EXERCÍCIO CURTO A: Diga se cada afirmação concorda com o texto sobre a peça e responda sim ou não, citando sem alteração as palavras do texto que decidem: (i) O cenário foi concebido por Stéphan Alberto. (ii) A escritora aceita fazer uma declaração pública. (iii) O marido escreve livros infantis.

Começou num desafio proposto pelo Teatro Meridional ao dramaturgo Rui Xerez de Sousa, ao qual foram dadas apenas “algumas pistas”. “Queríamos ambiguidade, que não existisse propriamente um protagonista, e que se abordassem temas como o medo, a vulnerabilidade e a exposição a que estamos sujeitos por estes tempos em que parecemos viver cada vez mais no mundo digital”, lembra Seabra.

O autor eborense, participante numa edição do Laboratório de Dramaturgia do Teatro Meridional/Centro de Estudos de Teatro da Faculdade de Letras da Universidade de Lisboa, respondeu com uma peça metódica, cirúrgica e de uma notável economia narrativa, capaz de, em pouco mais de uma hora, desassossegar e inquietar o espectador, retirando-lhe, cena a cena, o chão de debaixo dos pés.

No cenário idealizado pelo cenógrafo Stéphan Alberto, que o próprio quis “intemporal e neutro, primando pela geometria, para corresponder a uma encenação também ela minimal”, encontramos um casal de meia-idade numa peculiar cena doméstica. Ela é uma escritora de livros infantis (Lígia Roque) e está entusiasmada por redescobrir a sua primeira máquina de escrever; ele, o marido (Alfredo Brito) desconfia da existência de um rato em casa e, perante a presumível presença do intruso invisível, debate-se com o medo de um recontro.

Esta cena, sublinhada pela cumplicidade entre os dois, é subitamente interrompida pela chegada de dois inspetores (Emanuel Arada e Miguel Nunes) mandatados por uma qualquer agência governamental. Em causa está a indignação do primeiro-ministro para com uma adaptação de Pinóquio feita pela escritora. Segundo os dois homens de fato escuro, a obra foi entendida pelas autoridades “da nova democracia” como uma sátira política encapotada e, por isso mesmo, a autora deve retratar-se publicamente.

Perante aquilo que considera uma acusação absurda e um inconcebível abuso de autoridade, a escritora recusa-se determinantemente a fazer qualquer declaração pública. Inicia-se assim um terrível jogo psicológico, com os dois inspetores a dar corpo a um poder omnisciente que tudo sabe, manipula e controla.

DADOS DE ENTRADA:
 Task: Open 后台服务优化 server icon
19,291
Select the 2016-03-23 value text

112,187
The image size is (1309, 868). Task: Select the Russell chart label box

EXERCÍCIO CURTO B: Atualize a listagem desde a linha que contém "Select the 2016-03-23 value text" até o fim, com ambos os extremos incluídos, trocando "Select" por "Click" e mantendo todo o resto igual. Devolva somente essas linhas.

RESULTADO DA TAREFA A:
(i) Sim: "No cenário idealizado pelo cenógrafo Stéphan Alberto".
(ii) Não: "a escritora recusa-se determinantemente a fazer qualquer declaração pública".
(iii) Não: "Ela é uma escritora de livros infantis (Lígia Roque)".

RESULTADO DA TAREFA B:
Click the 2016-03-23 value text

112,187
The image size is (1309, 868). Task: Click the Russell chart label box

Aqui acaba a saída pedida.